Three general descriptions, which are interrelated, can be used to depict
Aristotle’s ethics.
Aristotle’s ethical system may be termed as “self-realizationism”. When
someone acts in line with his nature or end (“telos”) and thus realizes his full potential,
he does moral and will be happy.
Aristotle’s view is eudaimonistic. It focuses on happiness (eudaimonia), or the
good for man, and how to obtain it.
Aristotle’s moral philosophy is aretaic or virtue-based. Virtue ethics is interested
basically in what we should be – the character or the sort of person we should struggle
to become.
Aristotle’s “Telos”
‘Telos’ is an end or purpose.
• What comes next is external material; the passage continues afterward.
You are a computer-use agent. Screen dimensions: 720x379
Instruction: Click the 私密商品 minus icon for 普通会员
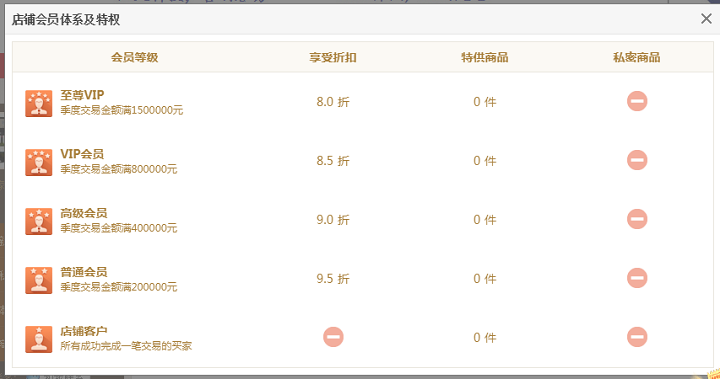(637, 278)
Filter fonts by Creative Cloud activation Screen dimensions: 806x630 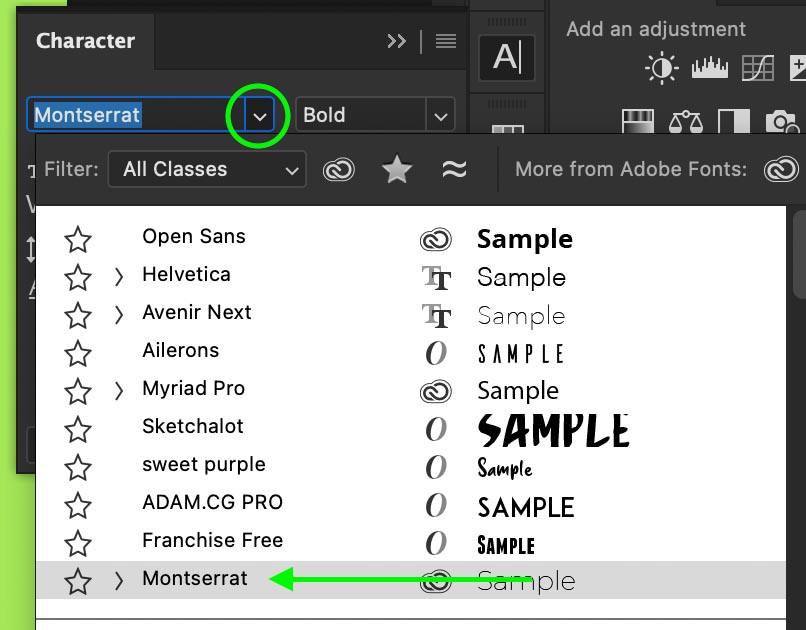tap(338, 169)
Aristotle believes that the essence or essential nature
of beings, including humans, lay not at their cause (or beginning) but at their end
(‘telos’).
Aristotle argues that rational beings can discover the ‘essences’ of things and that
a being’s essence is its potential fulfillment or ‘telos’. The essence or ‘telos’ of ‘human
being’ is rationality and, thus, a life of contemplation (Philosophy) is the best kind of life
for true human flourishing.
Aristotle believes in the excellence of philosophical contemplation and virtuous
actions stemming from virtuous persons.
Virtue as Habit
Aristotle’s idea of happiness should also be understood in the sense of human
flourishing. This flourishing is attained by the habitual practice of moral and
intellectual excellences, or virtues.
The function of human being consists in activities which manifest the best states
of his rational aspect, the virtues.
An action counts as virtuous, according to Aristotle, when a person holds oneself
in a stable equilibrium of the soul, in order to select the action knowingly and for its
own sake.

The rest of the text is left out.